Figure 9. The PHD1 domain is essential for the promotion of proliferation.

(A) Stable overexpression of hPCL3S-PHD1-Mut in two individual clones was confirmed by RT-qPCR analyses. (B) The mutation of an essential β strand in the PHD1 domain impaired the proliferation of LNCaP cells as compared with wt hPCL3S. The proliferation of empty vector transfected cells or wt hPCL3S overexpressing clone12 was compared to two different clones overexpressing hPCL3S-PHD1-Mut (clones 8 and 20) using the Incucyte system. (C) The effect of the overexpression of hPCL3S-PHD1-Mut was examined using the clonogenicity assay (the original pictures used for this graphical view are shown in Supplementary Figure 4). Error bars correspond to standard deviation between the empty vector and each clone. The ^*** above the brackets corresponds to the comparison of the wt clone 12 with the two PHD1-mutated clones. (D) Overexpression of hPCL3S-PHD1-Mut slightly promoted the cell migration of LNCaP cells as compared to the control empty vector but less efficiently than wt PCL3S. The migration of the various stable clones was examined using the Incucyte Scratch Wound system.

Figure 10. IL6 appeared as a hPCL3S target gene but independently of βcatenin stabilization in DU145 cells.

After transfection of DU145 cells by hPCL3S siRNAs, RNAs and proteins extracts were simultaneously prepared from the same cells. (A) Efficient knockdown of hPCL3S in DU145 after transfection of the three individual siRNAs was confirmed by RT-qPCR analyses. (B) IL6 expression is down regulated after transfection of two out of three individual hPCL3S siRNAs. The RT samples analyzed in panel A were checked for expression of IL6 by qPCR. (C) Efficient knockdown of hPCL3S did not affect the βcatenin protein levels. Total proteins extracts were tested by Western blot for the expression of hPCL3S, βcatenin, and Tubulin as a loading control.

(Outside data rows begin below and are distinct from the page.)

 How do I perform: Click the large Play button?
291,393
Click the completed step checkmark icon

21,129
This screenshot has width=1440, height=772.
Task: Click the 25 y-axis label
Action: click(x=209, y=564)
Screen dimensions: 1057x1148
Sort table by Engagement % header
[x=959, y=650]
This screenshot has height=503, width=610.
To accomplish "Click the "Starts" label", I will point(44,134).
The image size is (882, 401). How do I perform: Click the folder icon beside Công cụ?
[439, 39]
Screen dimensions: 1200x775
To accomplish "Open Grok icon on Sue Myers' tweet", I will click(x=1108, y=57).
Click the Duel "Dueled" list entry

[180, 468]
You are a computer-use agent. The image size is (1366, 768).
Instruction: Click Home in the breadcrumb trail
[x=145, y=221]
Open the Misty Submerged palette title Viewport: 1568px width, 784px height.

Figure 11. Global analyses of the RNA-Seq data of LNCaP empty vector and LNCaP cells overexpressing hPCL3S (Clone 12).

(A) Volcano plot shows gene expression changes upon PHF19S induction in LNCap cells. X-axis shows fold changes in expression and y-axis shows adjusted p values. Red dots indicate the genes differentially expressed (at least two-fold changes and p-value < 0.05). (B) The enriched pathways were identified using the Database for Annotation, Visualization and Integrated Discovery (DAVID). (C) Graphical representation of the common functions between up- and down-regulated genes.

Figure 12. Validation of some differentially expressed genes.

(A) FAM1484A is up-regulated in LNCaP transfected by the p-AM empty vector but down-regulated in LNCaP clone 12 cells surexpressing hPCL3S. RNAs were extracted from the non-transfected LNCaP cells as well as from cells transfected with the empty vector or with the p-AM-hPCL3S wt clone 12. The expression of Neuron-specific enolase, a classical marker of NED, has also been tested. (B) Validation by RT-qPCR analyses of the RNA-Seq data showing differential regulation of some selected genes in the LNCaP clone 12 cells. Selected genes (S100A16, SPON1 and PLXNA2) were analyzed by RT-qPCR and showed the expected differential regulation.